## Consigne écrite 1
Restitue toutes les lignes des entrées ci-dessous sous forme de liste JSON de chaînes, une chaîne par ligne, en omettant les lignes vides. Laisse les images de côté.

## Extrait du document
"""

La coursive, large à l'instar d'un couloir d'hôtel, s'étire sur plusieurs dizaines de mètres de part et d'autre du voyageur indécis. Sur un côté s'alignent régulièrement les portes, en bois blond, frappées du numéro de la cabine dont le premier chiffre indique traditionnellement le numéro de l'étage. 5275 telle est l'adresse que nous occuperons durant cette semaine. La cloison opposée n'est percée que de quelques ouvertures réservées majoritairement à l'équipage, et dont nous découvrirons plus tard qu'elles occultent les locaux de service où s'emmagasinent les produits d'entretien et linges de rechange. Derrière ces portes anonymes, en bois elles aussi, le décor est autrement plus spartiate, métal blanc nu pour les murs et étagères fonctionnelles en métal elles aussi. Deux ou trois portes numérotées signalent aussi la présence de cabines sans vue, les plus abordables financièrement. L'élégance de la décoration Art Nouveau qui mêle bois, dorures et tapisserie reproduisant des peintures de Kandinsky, l'épaisseur de la moquette que l'on foule, les lignes épurées des appliques, tout cela concours à créer l'illusion d'être installés dans un grand hôtel luxueux quelque part dans un lieu de villégiature huppé. D'ailleurs, bien que le bateau compte 2800 passagers, soit sa capacité maximale, le silence règne en maître et les rencontres dans ce couloir sont des plus rares. À tel point que décor mis à part (pas de motifs champignon sur la moquette, pas de fleurs surannées aux murs) on s'attend étrangement à voir surgir à toute allure le petit Dany Torrance sur son tricycle grinçant.

"""

## Données affichées
"""

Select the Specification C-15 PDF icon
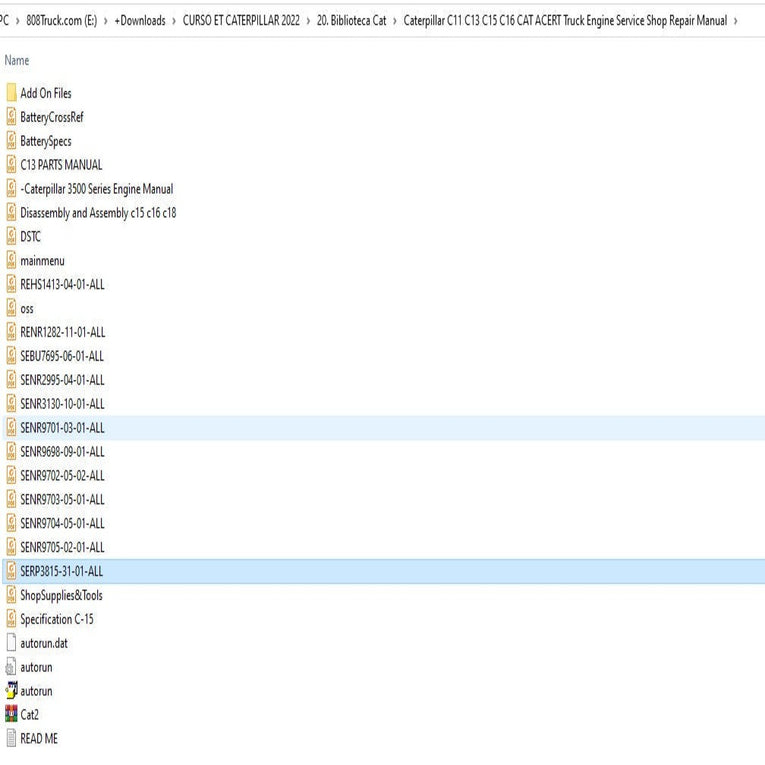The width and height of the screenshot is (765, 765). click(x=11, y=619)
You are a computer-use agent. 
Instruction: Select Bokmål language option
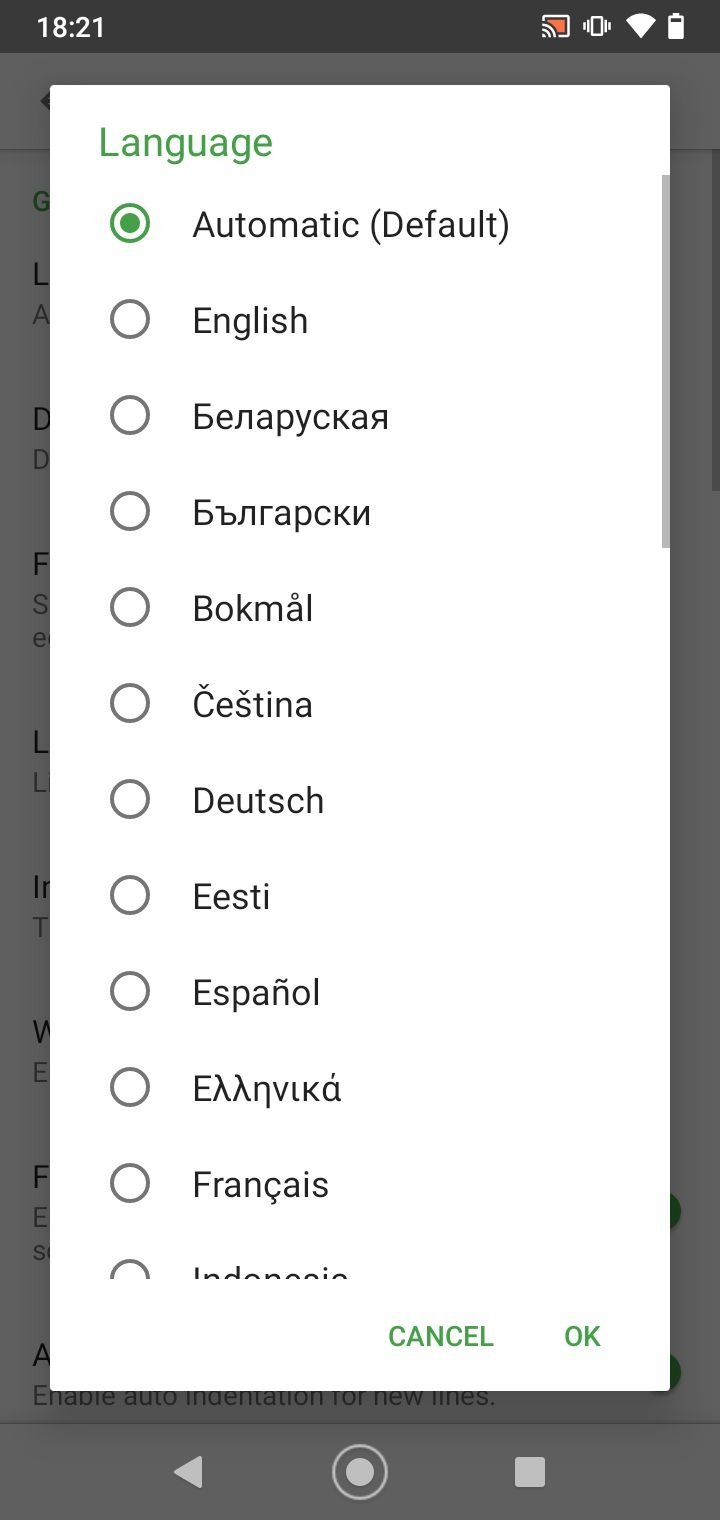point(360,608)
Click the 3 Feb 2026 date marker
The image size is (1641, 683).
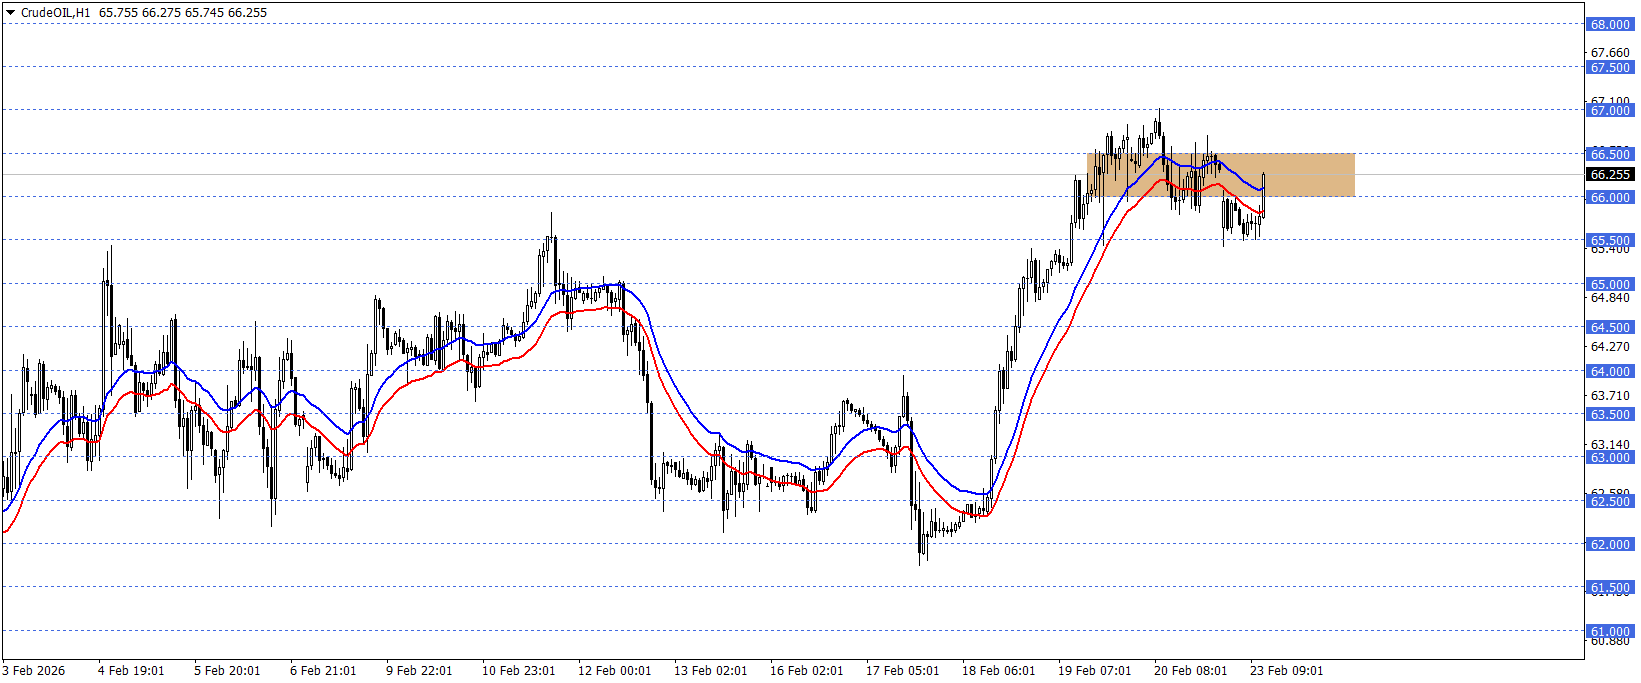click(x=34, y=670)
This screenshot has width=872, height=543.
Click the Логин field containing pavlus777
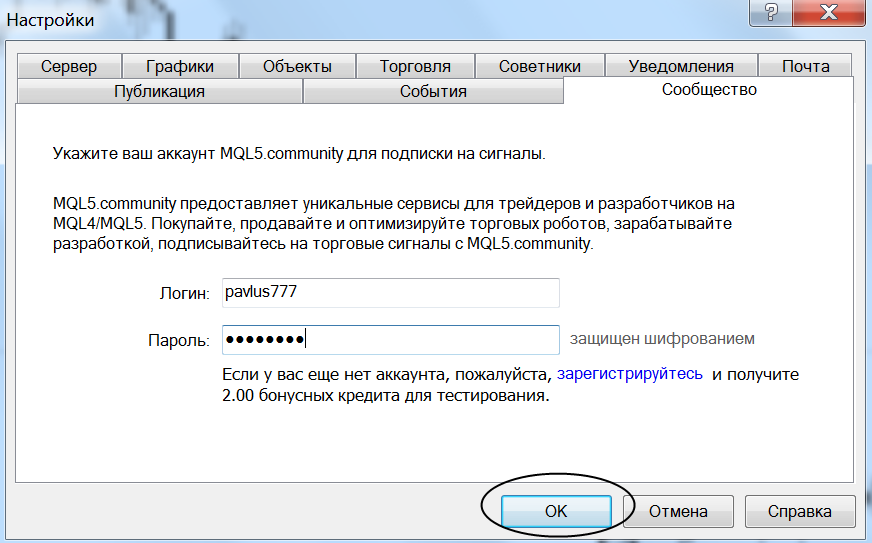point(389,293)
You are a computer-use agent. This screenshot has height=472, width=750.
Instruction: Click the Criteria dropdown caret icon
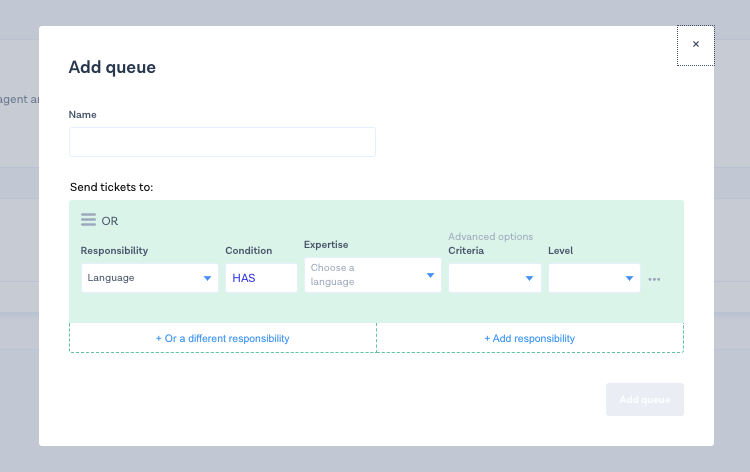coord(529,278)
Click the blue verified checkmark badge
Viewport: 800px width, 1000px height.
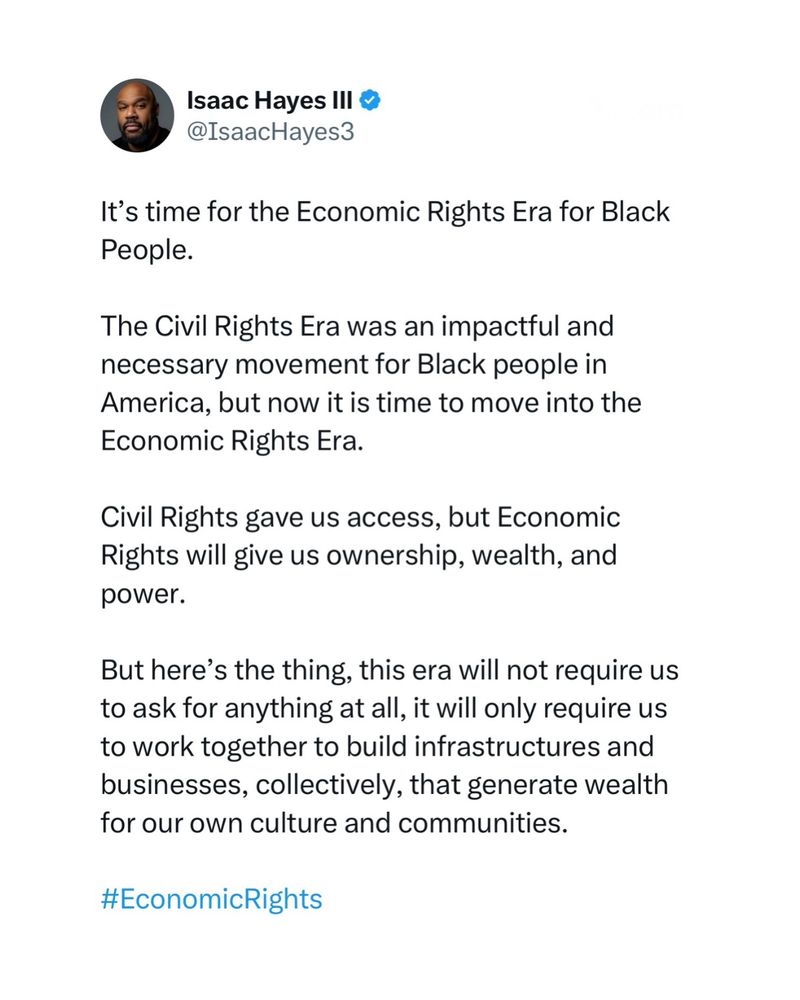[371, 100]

"""

## Consigne écrite 2
D'après l'extrait, combien de passagers le bateau compte-t-il ?

## Résultat 1
[
  "Select the Specification C-15 PDF icon",
  "The width and height of the screenshot is (765, 765). click(x=11, y=619)",
  "You are a computer-use agent. ",
  "Instruction: Select Bokmål language option",
  "point(360,608)",
  "Click the 3 Feb 2026 date marker",
  "The image size is (1641, 683).",
  "click(x=34, y=670)",
  "This screenshot has width=872, height=543.",
  "Click the Логин field containing pavlus777",
  "point(389,293)",
  "You are a computer-use agent. This screenshot has height=472, width=750.",
  "Instruction: Click the Criteria dropdown caret icon",
  "coord(529,278)",
  "Click the blue verified checkmark badge",
  "Viewport: 800px width, 1000px height.",
  "[371, 100]"
]

## Résultat 2
Il compte 2800 passagers, soit sa capacité maximale.